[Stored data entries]
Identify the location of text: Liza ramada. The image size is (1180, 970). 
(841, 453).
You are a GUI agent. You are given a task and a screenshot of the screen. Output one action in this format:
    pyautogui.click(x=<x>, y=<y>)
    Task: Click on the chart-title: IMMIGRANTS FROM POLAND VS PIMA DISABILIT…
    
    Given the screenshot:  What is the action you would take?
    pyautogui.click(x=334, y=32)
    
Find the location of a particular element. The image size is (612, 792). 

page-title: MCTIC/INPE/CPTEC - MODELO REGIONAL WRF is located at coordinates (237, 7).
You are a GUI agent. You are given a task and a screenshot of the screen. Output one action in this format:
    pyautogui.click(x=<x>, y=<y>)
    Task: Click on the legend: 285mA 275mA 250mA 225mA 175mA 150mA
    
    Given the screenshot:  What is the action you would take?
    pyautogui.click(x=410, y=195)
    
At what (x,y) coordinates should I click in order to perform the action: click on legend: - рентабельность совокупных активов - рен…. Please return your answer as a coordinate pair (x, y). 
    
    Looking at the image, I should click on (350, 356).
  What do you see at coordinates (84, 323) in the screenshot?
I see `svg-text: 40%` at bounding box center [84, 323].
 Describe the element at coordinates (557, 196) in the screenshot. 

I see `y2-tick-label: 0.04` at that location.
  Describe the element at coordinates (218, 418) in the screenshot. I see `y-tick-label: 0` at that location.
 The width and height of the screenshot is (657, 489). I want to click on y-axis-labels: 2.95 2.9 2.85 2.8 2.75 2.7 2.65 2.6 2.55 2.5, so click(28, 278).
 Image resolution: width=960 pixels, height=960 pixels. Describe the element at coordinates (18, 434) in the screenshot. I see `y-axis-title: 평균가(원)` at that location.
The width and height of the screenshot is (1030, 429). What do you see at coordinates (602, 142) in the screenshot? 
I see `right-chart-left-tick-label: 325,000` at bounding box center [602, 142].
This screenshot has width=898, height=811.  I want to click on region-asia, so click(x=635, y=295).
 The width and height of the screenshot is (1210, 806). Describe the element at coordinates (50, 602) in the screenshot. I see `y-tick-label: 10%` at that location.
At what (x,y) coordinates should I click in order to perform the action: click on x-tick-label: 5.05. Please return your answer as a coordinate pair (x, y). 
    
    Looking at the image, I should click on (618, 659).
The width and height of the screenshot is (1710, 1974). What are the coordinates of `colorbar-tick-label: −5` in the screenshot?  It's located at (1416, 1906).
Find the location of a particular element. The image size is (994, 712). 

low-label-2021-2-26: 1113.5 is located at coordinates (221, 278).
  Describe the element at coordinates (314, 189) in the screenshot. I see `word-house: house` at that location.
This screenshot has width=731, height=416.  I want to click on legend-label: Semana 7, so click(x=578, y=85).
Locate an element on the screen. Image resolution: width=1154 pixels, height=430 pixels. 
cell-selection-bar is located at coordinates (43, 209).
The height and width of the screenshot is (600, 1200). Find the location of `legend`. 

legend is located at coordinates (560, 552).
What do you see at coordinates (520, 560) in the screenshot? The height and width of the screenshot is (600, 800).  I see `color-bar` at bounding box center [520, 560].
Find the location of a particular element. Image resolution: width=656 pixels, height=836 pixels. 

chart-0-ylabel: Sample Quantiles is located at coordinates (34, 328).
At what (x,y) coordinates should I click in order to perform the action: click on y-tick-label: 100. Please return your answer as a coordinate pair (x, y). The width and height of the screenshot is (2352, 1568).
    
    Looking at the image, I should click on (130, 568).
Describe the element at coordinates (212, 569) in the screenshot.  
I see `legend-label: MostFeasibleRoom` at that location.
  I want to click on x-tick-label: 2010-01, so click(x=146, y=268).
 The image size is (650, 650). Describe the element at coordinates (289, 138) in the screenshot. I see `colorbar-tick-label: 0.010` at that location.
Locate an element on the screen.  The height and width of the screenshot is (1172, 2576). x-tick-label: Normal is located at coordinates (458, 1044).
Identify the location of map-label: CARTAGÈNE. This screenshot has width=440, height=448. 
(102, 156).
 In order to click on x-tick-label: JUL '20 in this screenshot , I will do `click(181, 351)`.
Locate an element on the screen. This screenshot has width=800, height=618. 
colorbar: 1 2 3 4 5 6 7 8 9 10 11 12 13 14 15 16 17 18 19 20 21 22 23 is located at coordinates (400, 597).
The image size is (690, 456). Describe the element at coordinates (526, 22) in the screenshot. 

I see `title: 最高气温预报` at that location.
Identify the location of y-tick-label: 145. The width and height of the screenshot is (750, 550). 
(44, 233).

[Your instructions] Put all of the lines above into a numbered list, leaving out any blank lines.

[Exercise response]
1. Identify the location of text: Liza ramada. The image size is (1180, 970). 
2. (841, 453).
3. You are a GUI agent. You are given a task and a screenshot of the screen. Output one action in this format:
4.     pyautogui.click(x=<x>, y=<y>)
5.     Task: Click on the chart-title: IMMIGRANTS FROM POLAND VS PIMA DISABILIT…
6.     Given the screenshot:  What is the action you would take?
7.     pyautogui.click(x=334, y=32)
8. Find the location of a particular element. The image size is (612, 792). 
9. page-title: MCTIC/INPE/CPTEC - MODELO REGIONAL WRF is located at coordinates (237, 7).
10. You are a GUI agent. You are given a task and a screenshot of the screen. Output one action in this format:
11.     pyautogui.click(x=<x>, y=<y>)
12.     Task: Click on the legend: 285mA 275mA 250mA 225mA 175mA 150mA
13.     Given the screenshot:  What is the action you would take?
14.     pyautogui.click(x=410, y=195)
15. At what (x,y) coordinates should I click in order to perform the action: click on legend: - рентабельность совокупных активов - рен…. Please return your answer as a coordinate pair (x, y). 
16.     Looking at the image, I should click on (350, 356).
17.   What do you see at coordinates (84, 323) in the screenshot?
18. I see `svg-text: 40%` at bounding box center [84, 323].
19.  Describe the element at coordinates (557, 196) in the screenshot. 
20. I see `y2-tick-label: 0.04` at that location.
21.   Describe the element at coordinates (218, 418) in the screenshot. I see `y-tick-label: 0` at that location.
22.  The width and height of the screenshot is (657, 489). I want to click on y-axis-labels: 2.95 2.9 2.85 2.8 2.75 2.7 2.65 2.6 2.55 2.5, so click(28, 278).
23.  Image resolution: width=960 pixels, height=960 pixels. Describe the element at coordinates (18, 434) in the screenshot. I see `y-axis-title: 평균가(원)` at that location.
24. The width and height of the screenshot is (1030, 429). What do you see at coordinates (602, 142) in the screenshot? 
25. I see `right-chart-left-tick-label: 325,000` at bounding box center [602, 142].
26. This screenshot has width=898, height=811.  I want to click on region-asia, so click(x=635, y=295).
27.  The width and height of the screenshot is (1210, 806). Describe the element at coordinates (50, 602) in the screenshot. I see `y-tick-label: 10%` at that location.
28. At what (x,y) coordinates should I click in order to perform the action: click on x-tick-label: 5.05. Please return your answer as a coordinate pair (x, y). 
29.     Looking at the image, I should click on (618, 659).
30. The width and height of the screenshot is (1710, 1974). What are the coordinates of `colorbar-tick-label: −5` in the screenshot?  It's located at (1416, 1906).
31. Find the location of a particular element. The image size is (994, 712). 
32. low-label-2021-2-26: 1113.5 is located at coordinates (221, 278).
33.   Describe the element at coordinates (314, 189) in the screenshot. I see `word-house: house` at that location.
34. This screenshot has width=731, height=416.  I want to click on legend-label: Semana 7, so click(x=578, y=85).
35. Locate an element on the screen. Image resolution: width=1154 pixels, height=430 pixels. 
36. cell-selection-bar is located at coordinates (43, 209).
37. The height and width of the screenshot is (600, 1200). Find the location of `legend`. 
38. legend is located at coordinates (560, 552).
39. What do you see at coordinates (520, 560) in the screenshot? The height and width of the screenshot is (600, 800).  I see `color-bar` at bounding box center [520, 560].
40. Find the location of a particular element. Image resolution: width=656 pixels, height=836 pixels. 
41. chart-0-ylabel: Sample Quantiles is located at coordinates (34, 328).
42. At what (x,y) coordinates should I click in order to perform the action: click on y-tick-label: 100. Please return your answer as a coordinate pair (x, y). The width and height of the screenshot is (2352, 1568).
43.     Looking at the image, I should click on (130, 568).
44. Describe the element at coordinates (212, 569) in the screenshot.  
45. I see `legend-label: MostFeasibleRoom` at that location.
46.   I want to click on x-tick-label: 2010-01, so click(x=146, y=268).
47.  The image size is (650, 650). Describe the element at coordinates (289, 138) in the screenshot. I see `colorbar-tick-label: 0.010` at that location.
48. Locate an element on the screen.  The height and width of the screenshot is (1172, 2576). x-tick-label: Normal is located at coordinates (458, 1044).
49. Identify the location of map-label: CARTAGÈNE. This screenshot has width=440, height=448. 
50. (102, 156).
51.  In order to click on x-tick-label: JUL '20 in this screenshot , I will do `click(181, 351)`.
52. Locate an element on the screen. This screenshot has width=800, height=618. 
53. colorbar: 1 2 3 4 5 6 7 8 9 10 11 12 13 14 15 16 17 18 19 20 21 22 23 is located at coordinates (400, 597).
54. The image size is (690, 456). Describe the element at coordinates (526, 22) in the screenshot. 
55. I see `title: 最高气温预报` at that location.
56. Identify the location of y-tick-label: 145. The width and height of the screenshot is (750, 550). 
57. (44, 233).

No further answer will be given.